(Beginning of Available data)
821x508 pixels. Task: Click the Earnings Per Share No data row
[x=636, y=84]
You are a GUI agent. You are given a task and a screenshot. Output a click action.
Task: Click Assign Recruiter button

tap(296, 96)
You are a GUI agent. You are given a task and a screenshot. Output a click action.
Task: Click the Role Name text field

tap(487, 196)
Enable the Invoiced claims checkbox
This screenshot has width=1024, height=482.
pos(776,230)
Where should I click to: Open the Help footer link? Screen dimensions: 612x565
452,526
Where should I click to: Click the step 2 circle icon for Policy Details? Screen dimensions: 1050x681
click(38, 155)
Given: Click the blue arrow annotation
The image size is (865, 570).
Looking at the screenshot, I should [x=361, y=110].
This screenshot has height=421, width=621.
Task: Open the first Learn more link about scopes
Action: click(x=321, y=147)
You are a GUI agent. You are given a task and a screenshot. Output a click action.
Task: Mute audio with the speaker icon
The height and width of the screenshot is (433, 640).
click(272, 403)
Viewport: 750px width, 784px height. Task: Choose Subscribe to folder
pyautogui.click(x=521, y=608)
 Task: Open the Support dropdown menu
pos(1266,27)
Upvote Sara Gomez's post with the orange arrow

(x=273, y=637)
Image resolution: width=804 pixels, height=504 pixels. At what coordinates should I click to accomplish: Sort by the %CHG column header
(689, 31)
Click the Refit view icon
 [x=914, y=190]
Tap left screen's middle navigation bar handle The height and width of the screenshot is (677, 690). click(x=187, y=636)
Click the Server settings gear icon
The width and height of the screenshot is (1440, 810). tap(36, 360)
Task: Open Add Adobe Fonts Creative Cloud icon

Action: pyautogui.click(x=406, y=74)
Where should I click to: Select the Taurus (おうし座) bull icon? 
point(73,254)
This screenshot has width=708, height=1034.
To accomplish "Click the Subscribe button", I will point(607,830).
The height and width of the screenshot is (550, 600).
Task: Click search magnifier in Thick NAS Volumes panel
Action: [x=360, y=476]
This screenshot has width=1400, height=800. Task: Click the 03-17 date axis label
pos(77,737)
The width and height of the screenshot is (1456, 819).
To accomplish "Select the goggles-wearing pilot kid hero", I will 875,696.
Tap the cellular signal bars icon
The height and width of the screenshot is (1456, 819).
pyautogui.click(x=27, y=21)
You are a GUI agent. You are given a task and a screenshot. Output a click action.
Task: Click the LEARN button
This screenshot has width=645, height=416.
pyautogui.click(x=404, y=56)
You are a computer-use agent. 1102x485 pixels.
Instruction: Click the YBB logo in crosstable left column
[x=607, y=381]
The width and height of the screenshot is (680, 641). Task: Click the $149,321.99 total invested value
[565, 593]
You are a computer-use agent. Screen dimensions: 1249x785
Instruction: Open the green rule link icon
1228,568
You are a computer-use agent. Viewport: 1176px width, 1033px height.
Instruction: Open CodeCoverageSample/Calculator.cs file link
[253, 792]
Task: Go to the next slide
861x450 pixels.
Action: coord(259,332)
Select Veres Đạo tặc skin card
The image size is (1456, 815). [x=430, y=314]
(End of Available data)
Reproduce the records exactly, keeping every line.

821x508 pixels. Task: Click the Earnings Per Share No data row
[x=636, y=84]
You are a GUI agent. You are given a task and a screenshot. Output a click action.
Task: Click Assign Recruiter button

tap(296, 96)
You are a GUI agent. You are given a task and a screenshot. Output a click action.
Task: Click the Role Name text field

tap(487, 196)
Enable the Invoiced claims checkbox
This screenshot has width=1024, height=482.
pos(776,230)
Where should I click to: Open the Help footer link? Screen dimensions: 612x565
452,526
Where should I click to: Click the step 2 circle icon for Policy Details? Screen dimensions: 1050x681
click(38, 155)
Given: Click the blue arrow annotation
The image size is (865, 570).
Looking at the screenshot, I should [x=361, y=110].
This screenshot has height=421, width=621.
Task: Open the first Learn more link about scopes
Action: click(x=321, y=147)
You are a GUI agent. You are given a task and a screenshot. Output a click action.
Task: Mute audio with the speaker icon
The height and width of the screenshot is (433, 640).
click(272, 403)
Viewport: 750px width, 784px height. Task: Choose Subscribe to folder
pyautogui.click(x=521, y=608)
 Task: Open the Support dropdown menu
pos(1266,27)
Upvote Sara Gomez's post with the orange arrow

(x=273, y=637)
Image resolution: width=804 pixels, height=504 pixels. At what coordinates should I click to accomplish: Sort by the %CHG column header
(689, 31)
Click the Refit view icon
 [x=914, y=190]
Tap left screen's middle navigation bar handle The height and width of the screenshot is (677, 690). click(x=187, y=636)
Click the Server settings gear icon
The width and height of the screenshot is (1440, 810). tap(36, 360)
Task: Open Add Adobe Fonts Creative Cloud icon

Action: pyautogui.click(x=406, y=74)
Where should I click to: Select the Taurus (おうし座) bull icon? 
point(73,254)
This screenshot has width=708, height=1034.
To accomplish "Click the Subscribe button", I will point(607,830).
The height and width of the screenshot is (550, 600).
Task: Click search magnifier in Thick NAS Volumes panel
Action: [x=360, y=476]
This screenshot has width=1400, height=800. Task: Click the 03-17 date axis label
pos(77,737)
The width and height of the screenshot is (1456, 819).
To accomplish "Select the goggles-wearing pilot kid hero", I will 875,696.
Tap the cellular signal bars icon
The height and width of the screenshot is (1456, 819).
pyautogui.click(x=27, y=21)
You are a GUI agent. You are given a task and a screenshot. Output a click action.
Task: Click the LEARN button
This screenshot has width=645, height=416.
pyautogui.click(x=404, y=56)
You are a computer-use agent. 1102x485 pixels.
Instruction: Click the YBB logo in crosstable left column
[x=607, y=381]
The width and height of the screenshot is (680, 641). Task: Click the $149,321.99 total invested value
[565, 593]
You are a computer-use agent. Screen dimensions: 1249x785
Instruction: Open the green rule link icon
1228,568
You are a computer-use agent. Viewport: 1176px width, 1033px height.
Instruction: Open CodeCoverageSample/Calculator.cs file link
[253, 792]
Task: Go to the next slide
861x450 pixels.
Action: coord(259,332)
Select Veres Đạo tặc skin card
The image size is (1456, 815). [x=430, y=314]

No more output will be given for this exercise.